> [GIVEN TASK]:
Render the listing lines as a Markdown table with the columns Number and Listing line, leaving out any blank lines and the pictures. Start with the line that contains "Click the upload icon below the prompt box" and go through the line that contains "click(274, 813)", both included.

> [INFORMATION SUPPLIED]:
╭──

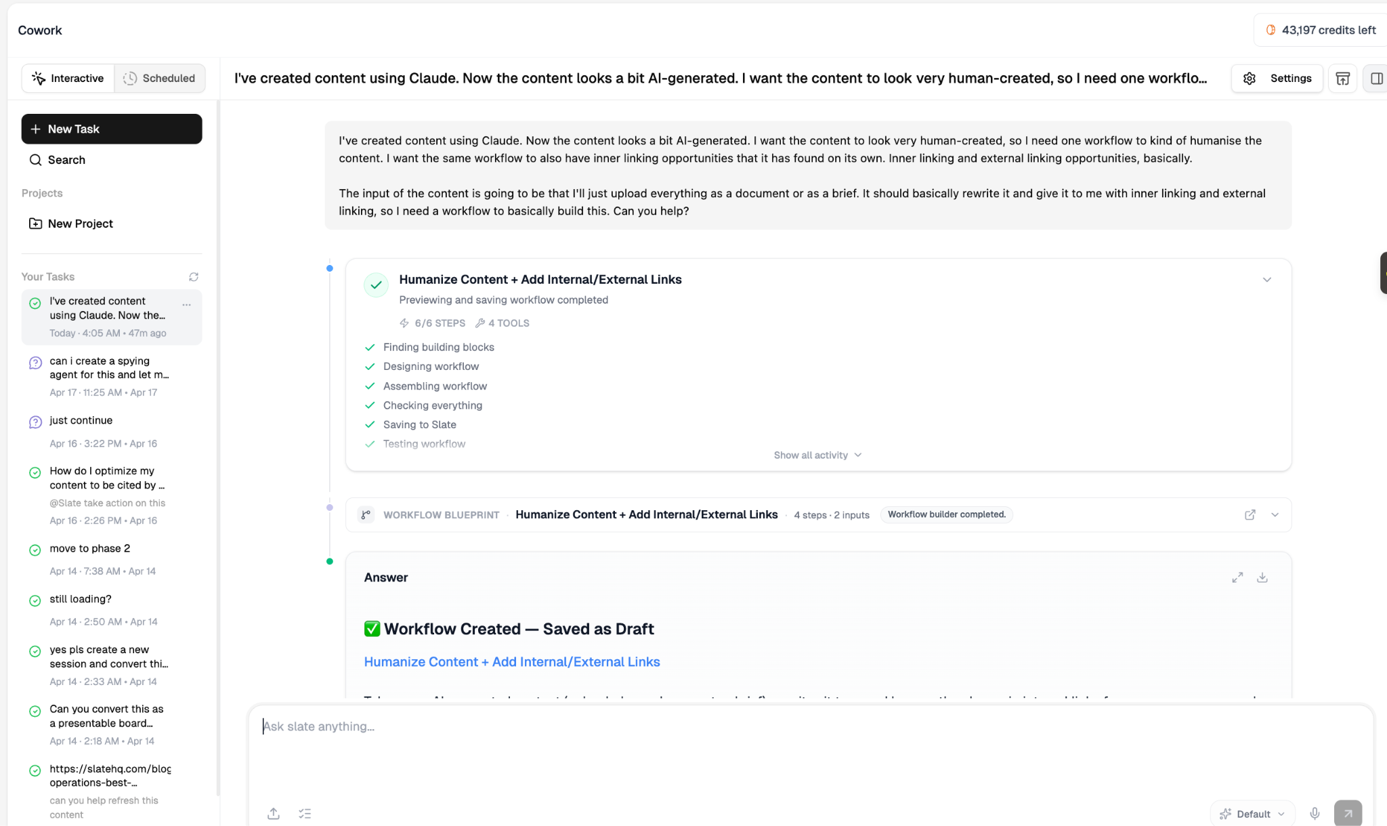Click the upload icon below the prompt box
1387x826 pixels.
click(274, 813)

╰──
╭──

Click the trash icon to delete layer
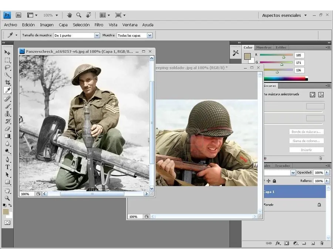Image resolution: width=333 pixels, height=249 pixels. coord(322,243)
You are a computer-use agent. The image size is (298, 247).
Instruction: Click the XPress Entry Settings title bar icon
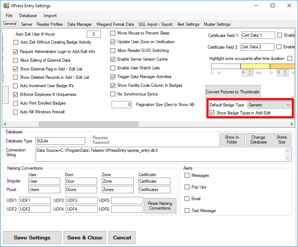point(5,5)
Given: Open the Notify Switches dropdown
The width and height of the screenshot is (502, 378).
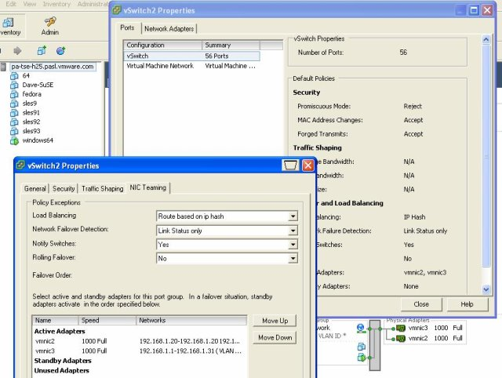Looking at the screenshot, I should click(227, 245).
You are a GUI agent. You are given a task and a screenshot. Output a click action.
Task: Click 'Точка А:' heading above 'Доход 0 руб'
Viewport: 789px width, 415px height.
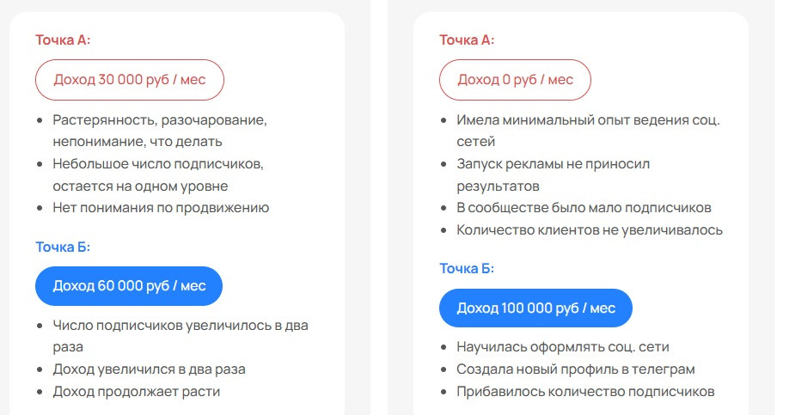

╰──

> [OUTPUT]:
| Number | Listing line |
|---|---|
| 1 | Click the upload icon below the prompt box |
| 2 | 1387x826 pixels. |
| 3 | click(274, 813) |